This week has been a little quiet here because it has been a little loud in real life.
2018 has been a rough year. It has now seen the return of not one but two devils that I thought were under control.
15-20 years ago, before I was a medical professional, my body self destructed. I learned words like PCOS and went to the gynecologist for the first time. (Yes I know that was late…I would never had gone if it weren’t for that devil). Not long after that my heart started doing weird things and I started seeing a cardiologist for the first time. While he was a fun guy, it was not a fun time.
We did all the testing, multiple times. 48 hr heart monitors, 30 day heart monitors, nuclear testing, all the things. “It won’t kill you until it does” and “You just have to get used to it” was the conclusion. And I did.
It got to the point where I could have PVCs and not even miss words or stop what I was doing. It would occasionally jump into SVT (a fast rhythm) and I knew the tricks to get it out so I didn’t say anything. Nobody ever knew it happened but me. I took the meds. I still take them.
PCOS and my heart were both controlled with medications. Then at the beginning of the year PCOS decided not to be, and we’ve spent the year discussing what that led to. Wednesday, my heart followed suit, just like last time, only worse.
I was at work, doing normal things, slapping dressings on stuff and I felt some skips. I kept doing the things. Then it skipped some more. Then…it took off. I did what I always do. I excused myself from the room and went to make it stop. Only instead of slowing down, it went from 160s to 180s, and it started getting scary. I didn’t want to involve anyone but I had to because I couldn’t breathe and it hurt. And I ended up in the ER.
Thankfully it decided the fun was over on its own but it was definitely scary and annoying, but mostly scary. And I couldn’t control it.
So here we go again, deja vu. I am the winner of another heart monitor sometime soon. I also have been significantly slowed down as I both feel like I’ve been hit by a bus and can not outrun my heart and speed it up. Ain’t nobody got time for that.
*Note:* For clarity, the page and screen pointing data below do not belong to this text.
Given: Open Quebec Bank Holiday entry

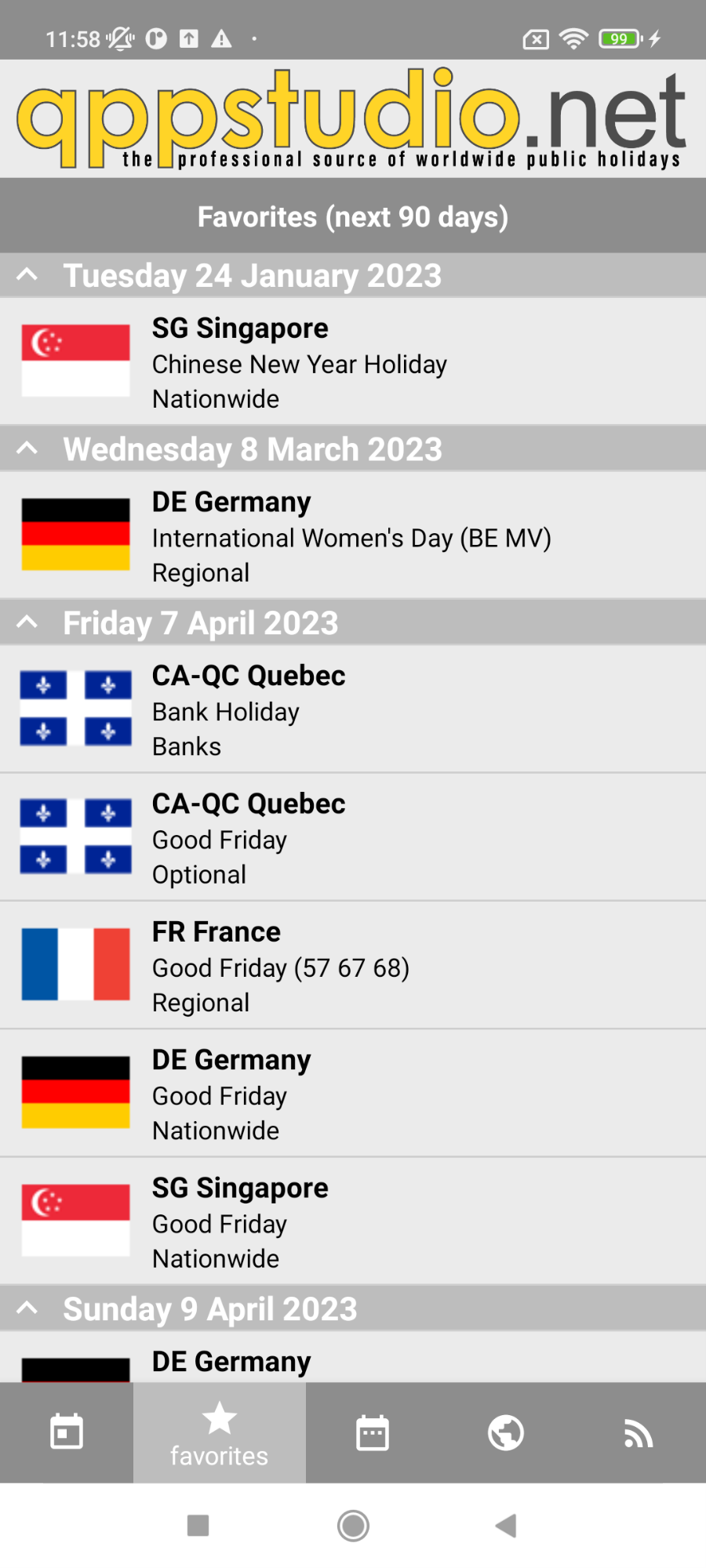Looking at the screenshot, I should click(x=353, y=710).

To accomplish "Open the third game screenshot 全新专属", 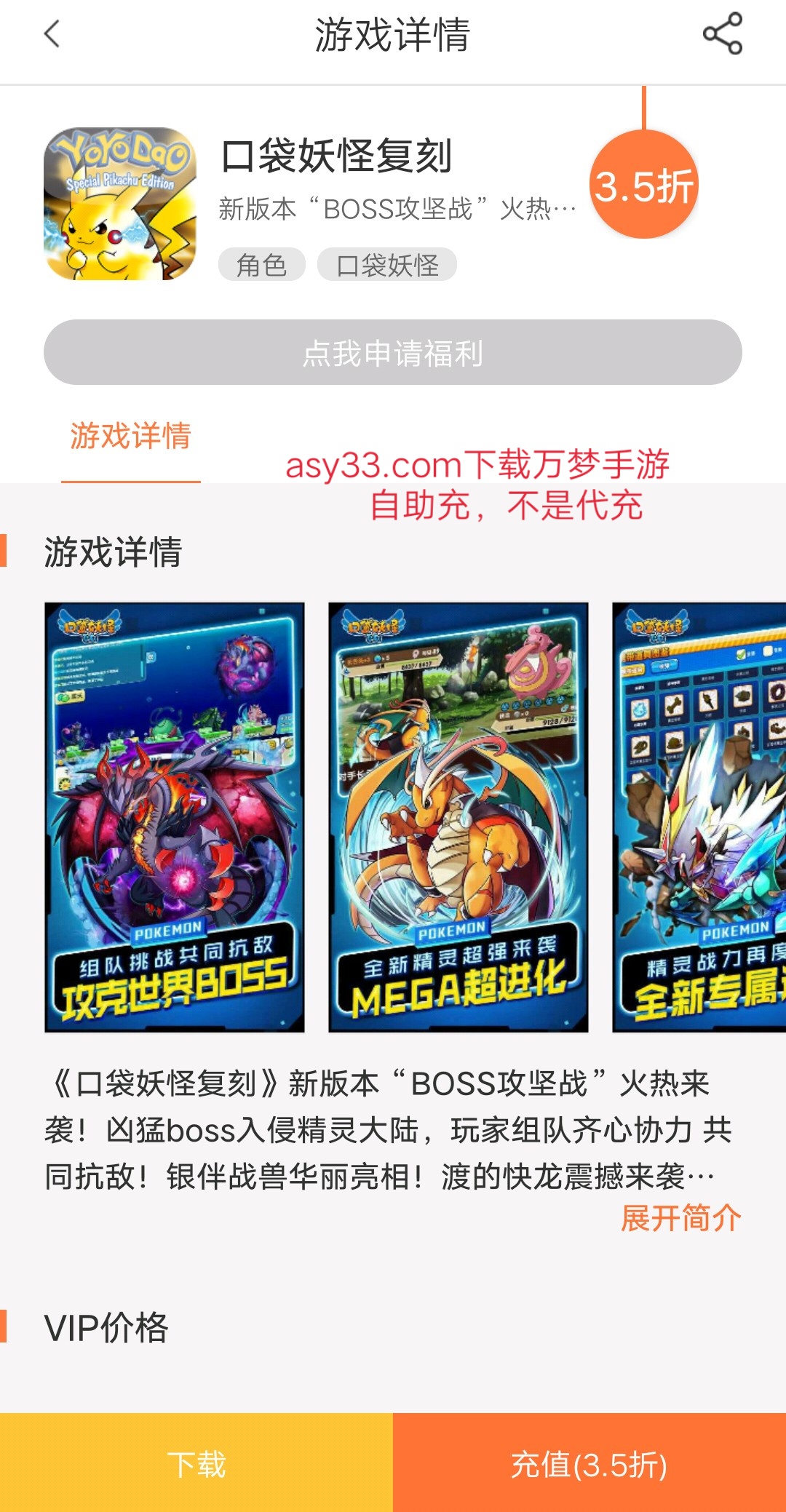I will click(699, 817).
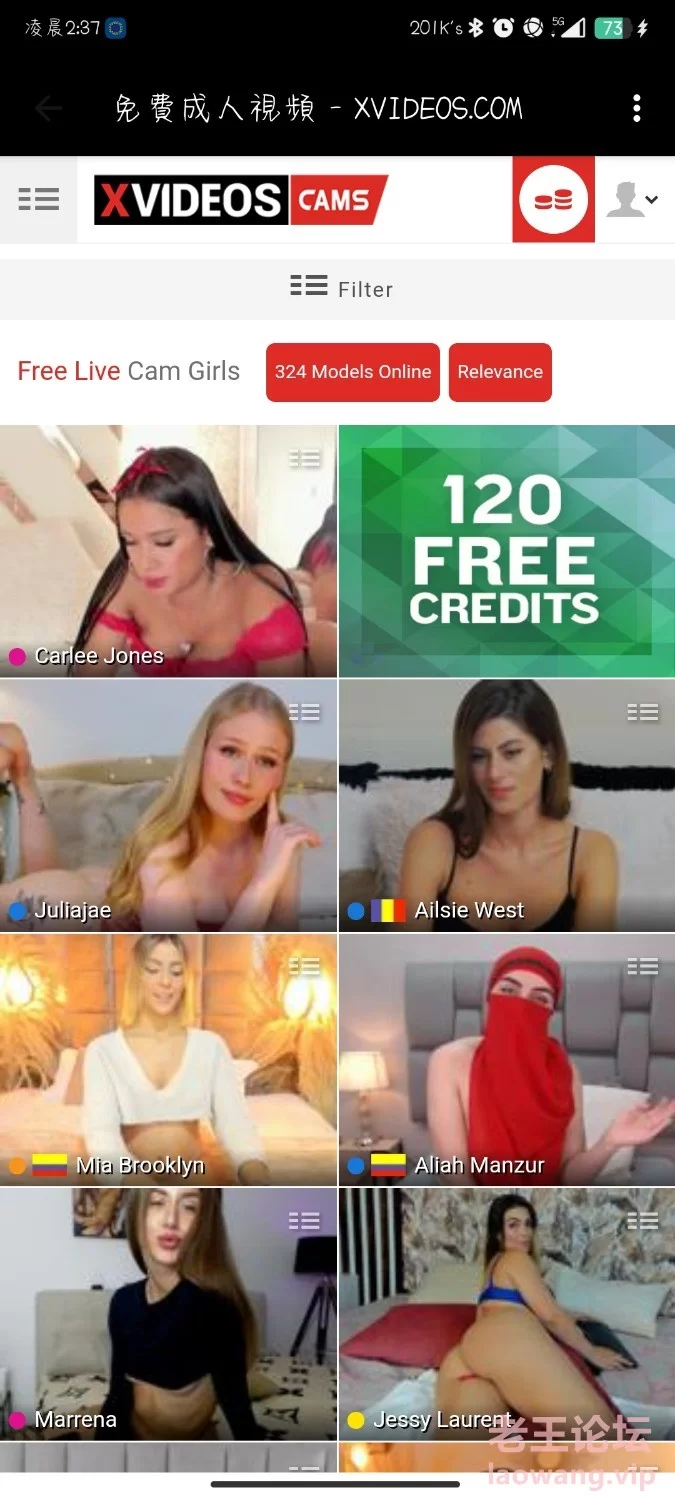
Task: Open Aliah Manzur's cam room
Action: pyautogui.click(x=506, y=1060)
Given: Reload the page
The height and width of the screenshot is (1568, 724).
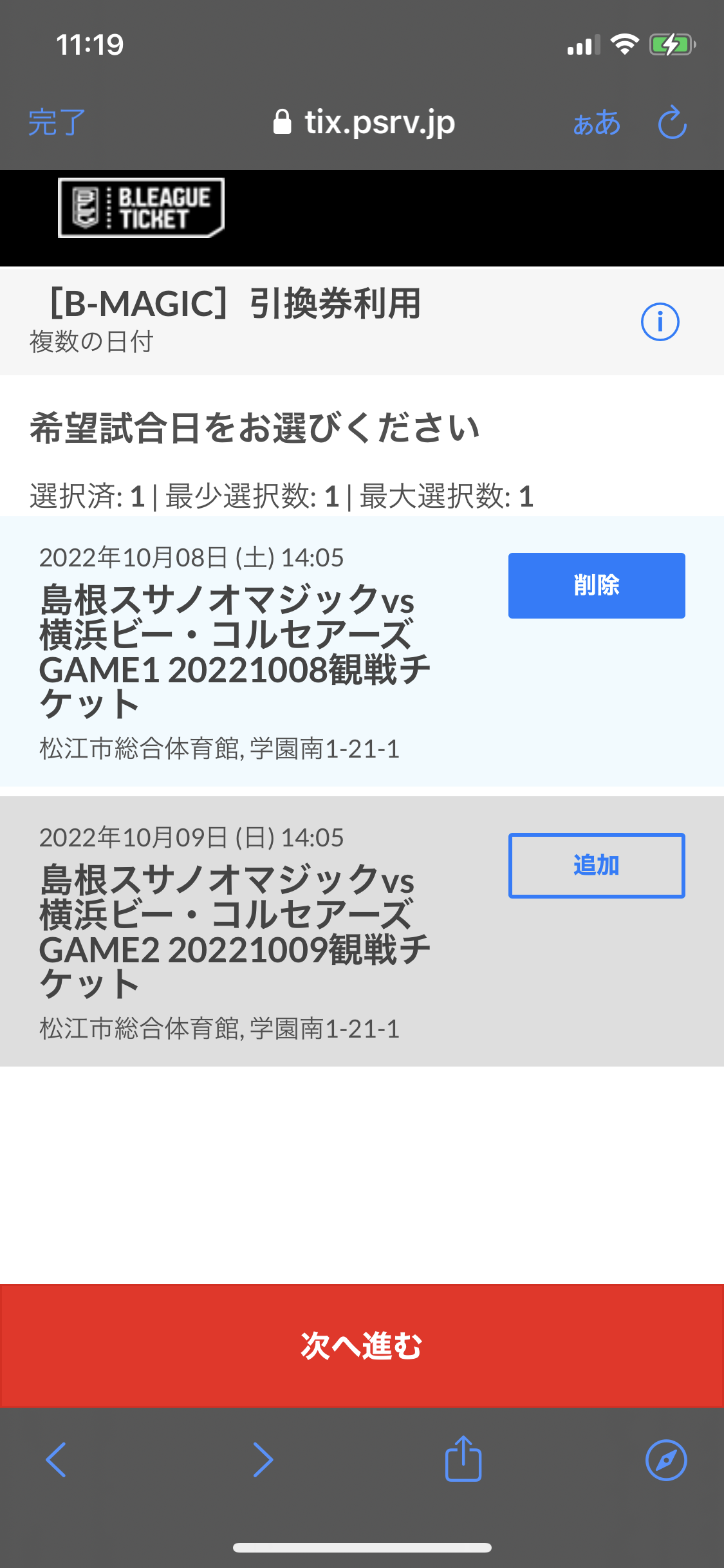Looking at the screenshot, I should tap(673, 122).
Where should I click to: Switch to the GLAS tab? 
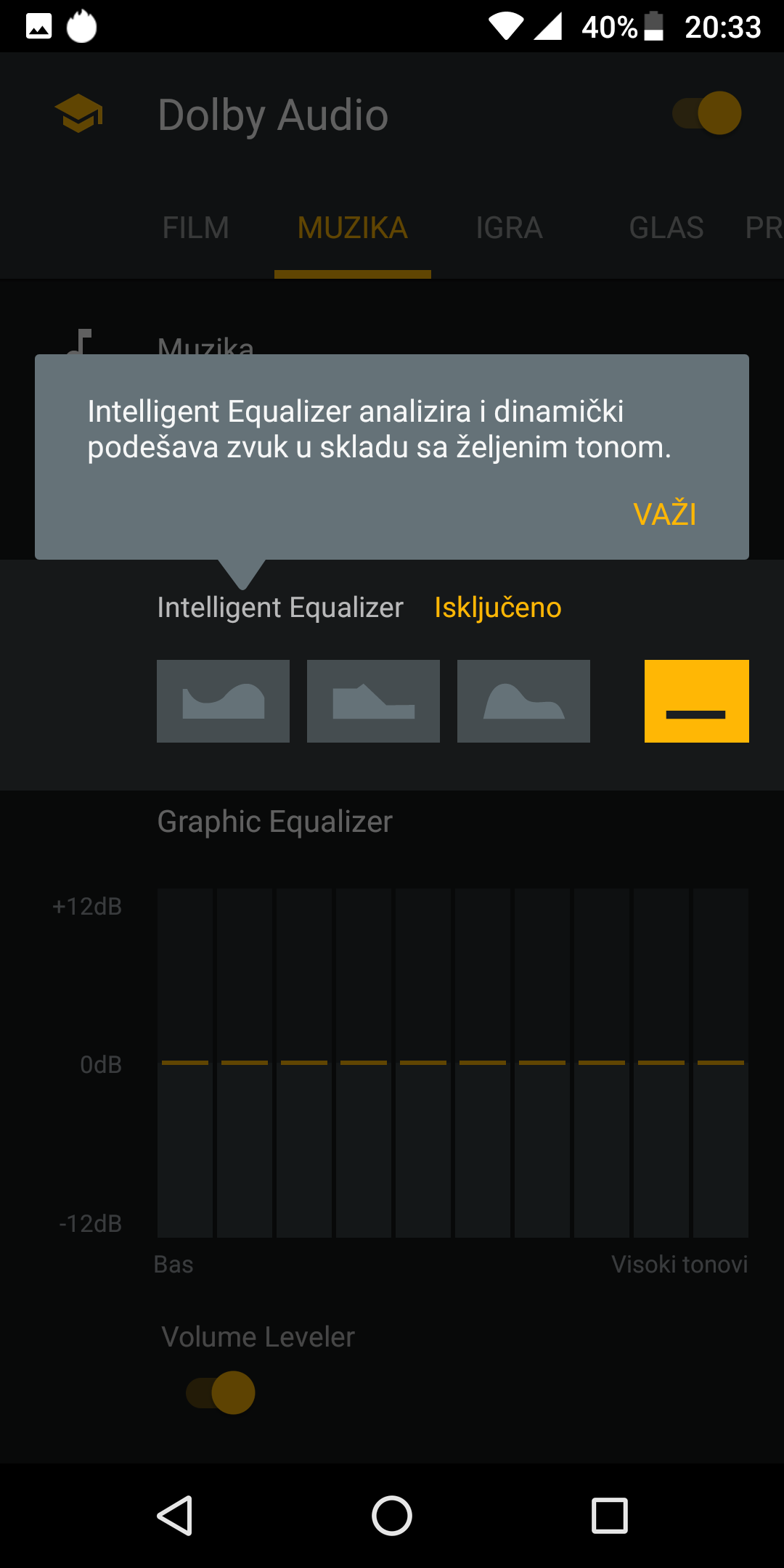pos(666,228)
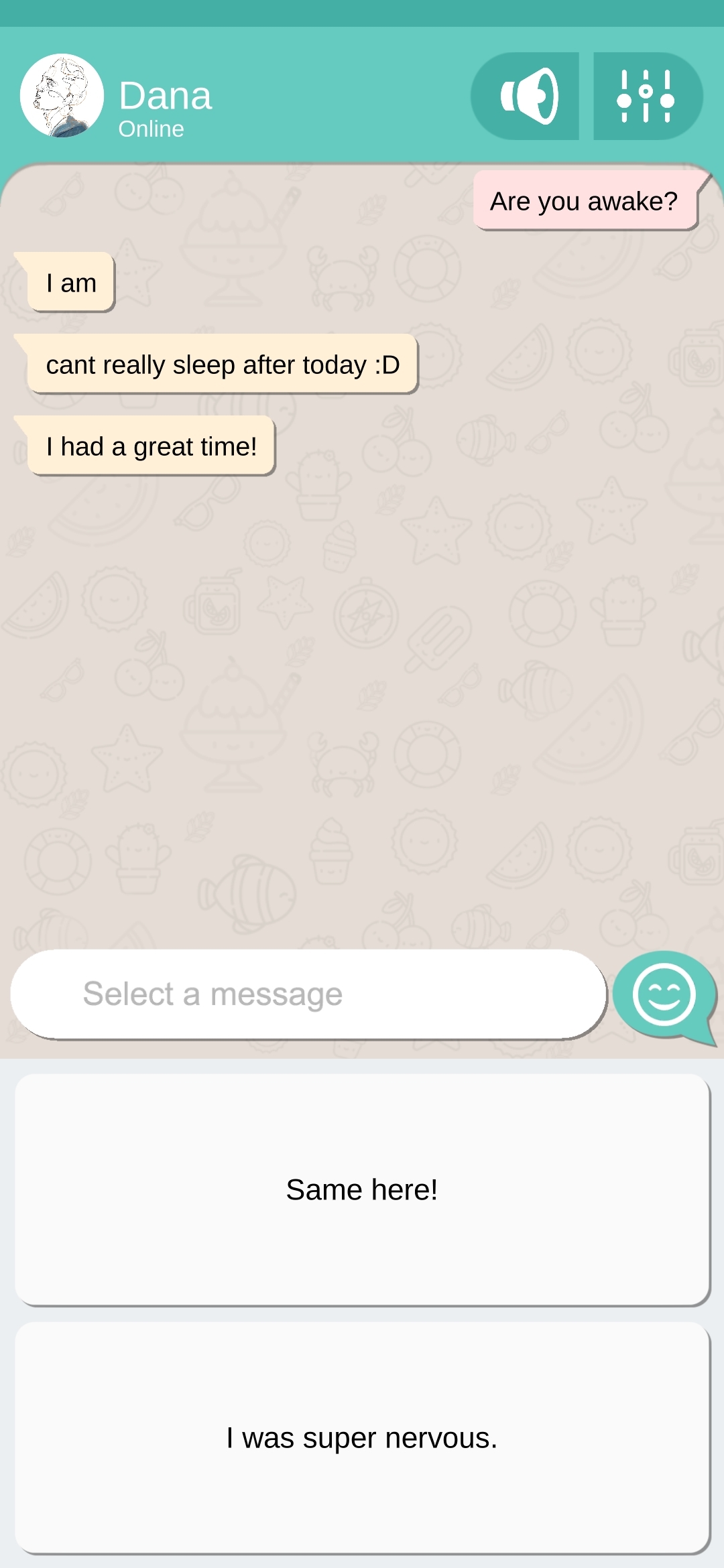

It’s been another humbling experience of 2018. I am thankful for my people, one of whom sat around in the dark that night and made sure I didn’t die. (Who wants that fun job?). It made me feel both bad and grateful because no one should have to do that but yet I am grateful that someone cares enough to do that.
I don’t know where this train will take us this time. And that’s never good. Especially this time of year, I just want to feel normal and do all the things I need to do. I mean I don’t have any Christmas presents yet even. But it is what it is, and here we go again.
I don’t know what the lesson is this time, but I guess I didn’t last time either. I just know I’m still not strong with faith that everything will work out. I am still sometimes (last night for one) afraid to go to sleep at night again.
So ya…I mean I don’t even know what else to say but that’s where we are. I don’t have any big lessons for you. I’m just processing and trying to figure out how to navigate the old devils that insist on returning with a vengeance. This time I say we destroy the self-destruct button when we’re through.
I had high hopes for this season, but here we are. I mean I still have some hope that it’ll come out okay in the end. I guess we’re still receiving limps with the blessings. I just hope we’re a little heavier on the blessings soon.
If the lesson I’m supposed to learn is “I have no control”, I get it. I still don’t like it but I get it. Also the song Stand in the Rain, by Superchick, came on last night (an old song for an old problem). It said all the things.